L’eau est devenue chère en milieu urbain. Une situation décriée par les abonnés qui ne s’expliquent pas cette hausse comparée aux factures qu’ils recevaient, lorsque la SDE gérait la commercialisation de l’eau. 

Boucar Aliou Diallo (Diourbel)

Au Sénégal, l'exploitation et la distribution de l'eau potable en zone urbaine et périurbaine est assurée, depuis le 1er janvier 2020, par la société Sen’Eau, filiale sénégalaise du groupe français Suez. Deux années après son installation, les abonnés ne savent plus où donner de la tête, avec la hausse vertigineuse des factures d’eau.

Mama Ndiaye, un abonné, ne décolère pas contre la Sen’Eau. Il confie : ‘’Avec la SDE, ma facture d’eau la plus chère ne dépassait pas 7 000 F. Mais depuis l’avènement de la Sen’Eau, mes factures ont triplé. Je paie maintenant 21 000 F CFA voire 25 000, comme la dernière facture que je viens tout juste de payer. Si ça continue comme ainsi, je serais obligé de rouvrir à nouveau le puits qui est dans ma maison.’’

Le septuagénaire, très remonté contre la société d’exploitation et de commercialisation de l’eau du Sénégal, dit ne pas comprendre cette hausse et pointe un doigt accusateur sur le système de facturation. Rencontré devant la porte de la Direction régionale de Sen’Eau, ce chauffeur de la région médicale ne comprend pas la hausse notée sur sa facture. Il confie : ‘’Le nombre de personnes a diminué. Il n’y a pas de fuite, mais la facture d’eau a presque doublé. Je payais chaque bimestre 12 000 F. Maintenant, je paie 24 000 F CFA. Il faut qu’on m’explique, parce que je ne suis pas du tout convaincu de tout ce qu’ils ont dit. L’étalonnage m’a été proposé, mais là aussi, je ne garde pas espoir.’’

A sa suite, Abdoulaye Faye pointe un doigt accusateur sur les compteurs : ‘’Je mets en doute ces compteurs, parce que j’ai remarqué que même si l’eau ne coule pas, l’index continue de fonctionner. Ce qui est presque un vol que le client ne peut voir.’’
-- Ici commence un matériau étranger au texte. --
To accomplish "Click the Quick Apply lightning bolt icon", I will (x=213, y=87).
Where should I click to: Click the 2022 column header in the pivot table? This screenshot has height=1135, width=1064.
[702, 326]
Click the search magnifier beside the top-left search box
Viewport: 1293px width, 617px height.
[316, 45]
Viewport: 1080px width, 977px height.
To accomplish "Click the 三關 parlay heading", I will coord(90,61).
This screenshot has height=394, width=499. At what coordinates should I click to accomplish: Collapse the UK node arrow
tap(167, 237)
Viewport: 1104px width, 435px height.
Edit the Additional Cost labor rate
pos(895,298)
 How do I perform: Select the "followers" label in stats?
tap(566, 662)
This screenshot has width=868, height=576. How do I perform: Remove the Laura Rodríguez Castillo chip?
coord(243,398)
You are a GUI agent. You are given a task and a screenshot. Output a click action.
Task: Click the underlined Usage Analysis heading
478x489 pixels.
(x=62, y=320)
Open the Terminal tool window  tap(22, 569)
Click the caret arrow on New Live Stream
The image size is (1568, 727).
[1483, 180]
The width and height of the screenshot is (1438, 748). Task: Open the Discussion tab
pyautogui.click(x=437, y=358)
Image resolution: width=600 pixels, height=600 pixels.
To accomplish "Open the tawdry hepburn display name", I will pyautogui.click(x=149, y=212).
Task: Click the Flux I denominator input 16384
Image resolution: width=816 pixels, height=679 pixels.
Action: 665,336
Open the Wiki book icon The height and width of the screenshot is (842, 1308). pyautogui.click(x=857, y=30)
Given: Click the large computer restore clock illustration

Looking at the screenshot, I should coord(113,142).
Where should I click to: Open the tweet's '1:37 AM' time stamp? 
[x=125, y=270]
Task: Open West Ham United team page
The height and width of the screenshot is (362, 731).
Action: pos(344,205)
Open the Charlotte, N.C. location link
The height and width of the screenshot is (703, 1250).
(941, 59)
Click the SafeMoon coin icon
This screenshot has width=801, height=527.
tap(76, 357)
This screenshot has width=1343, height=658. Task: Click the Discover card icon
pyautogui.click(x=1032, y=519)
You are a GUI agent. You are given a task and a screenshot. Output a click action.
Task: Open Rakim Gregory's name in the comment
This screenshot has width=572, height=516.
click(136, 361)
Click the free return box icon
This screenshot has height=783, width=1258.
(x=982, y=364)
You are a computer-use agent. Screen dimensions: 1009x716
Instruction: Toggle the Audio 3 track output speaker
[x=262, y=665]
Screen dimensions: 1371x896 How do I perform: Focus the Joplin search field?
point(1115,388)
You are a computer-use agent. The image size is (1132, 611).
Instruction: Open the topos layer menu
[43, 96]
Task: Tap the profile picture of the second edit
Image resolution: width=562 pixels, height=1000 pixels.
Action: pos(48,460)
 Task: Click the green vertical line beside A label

Ces complaintes à l’endroit de la Sen’Eau constituent actuellement ‘’la chose la mieux partagée’’ dans la commune de Diourbel. Outre cette cherté de l’eau, il y a aussi que le liquide contient des taux relativement élevés de fluorure et de chlorure ; ce qui pousse les populations à recourir à l’eau de puits dont la qualité est douteuse ou bien à l’eau des unités de traitement d’osmose inverse commercialisée un peu partout dans la ville. D’où cette boutade de Ndèye Khady Diop : ‘’A Diourbel, nous payons deux factures d’eau. Celle de la Sen’Eau et la facture d’eau de consommation que nous achetons auprès des charretiers ou bien des unités de traitement d’eau.’’

Du côté de la Sen’Eau, impossible d’avoir une réaction, parce que la seule structure habilitée à parler se trouve être ‘’la direction de la communication’’.